After deciding they were too young to retire after all, the Joblins moved back north a few years later.

"We owned this little house . . . we decided to build an addition," Michael says.

That three-story addition, connected by a bridge to the older part of the house, stands 32 feet high - no attempt has been made to span the eras.

The vintage structure has been upgraded with new windows, floors, plumbing, electrical service, and septic system - but not much else.

Meryl uses the upstairs as her fiber-art work area. It's nice, she says, because she can leave a mess with no worries about anyone seeing it. Michael envisions a caretaker living there when they get older.

She acted as general contractor for the addition; during the three months it was being built, Michael stayed in Florida with the dogs.

On the first level is a great room encompassing the kitchen and an eating and living area. It is infused with light - so much so, Meryl says, that they often don't need to turn on the lights.

"We took a lot of our ideas from Florida," says Michael. "We wanted bigger. In Florida, we got used to that."

On the second floor is a loft trimmed with wrought iron, a reading area in which two red leather chairs balance either end. Behind the balcony is a guest room and bathroom.

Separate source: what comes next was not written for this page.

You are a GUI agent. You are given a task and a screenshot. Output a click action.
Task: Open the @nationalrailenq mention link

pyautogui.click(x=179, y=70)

And on the third level, measuring no larger than 8 feet square, is an observatory, complete with telescope. Each upper level offers a panoramic view of the downstairs and the surrounding outside vistas.

But with this construction, the planning pretty much ended, and the synchronicity took over. Meryl again found herself in the right spot at the right time when she discovered showroom-sample kitchen cabinets and counters.

"We built around the kitchen," she says. "What we like are overstocks."

The kitchen's backsplash, also an overstock, is mosaic tile, cobalt blue flecked in copper. Michael installed it and used what was left over around the doorway leading to the bridge between the old and new buildings.

The Joblins' style preference is "totally eclectic," Meryl says. Red leather furniture with Oriental rugs. Pieces of her art, as well as the work of artists in Florida and elsewhere. Lots of cut flowers.

"We buy what we like," Michael says.

In the bathroom with that white contemporary sink unit, Meryl shows off other examples of the couple's creativity - such as the shower-stall floor, where she created a riverbed of ceramic tile resembling stones.

"I am really happy with that," she says.

And on the wall, a nearly full-length mirror has a frame made from leftover floorboards.

"You can have high-end design on a budget," she says. "We are blessed with imagination."

Their 1,600-square-foot home is still a few months away from completion. A comfortable wrap-around porch leads from the Joblins' bedroom into the backyard - perfect for the pups - but much of the landscaping still needs to be done on the 1.5-acre property.

Michael seems eager to get out of the house. "As soon as it's finished, I'm going back to work," he says.

Meryl readily admits that time is a necessary ingredient in her interior-decorating process. But she also says she seems to have a sixth sense about finding the right item, at the right price.

"I could be riding in the car, and a little voice tells me, 'Make a right.' Honest to God. [And there is a store that] has exactly what I need. . . ."

"I never go the same way twice," she says. "You never know what is going to come up."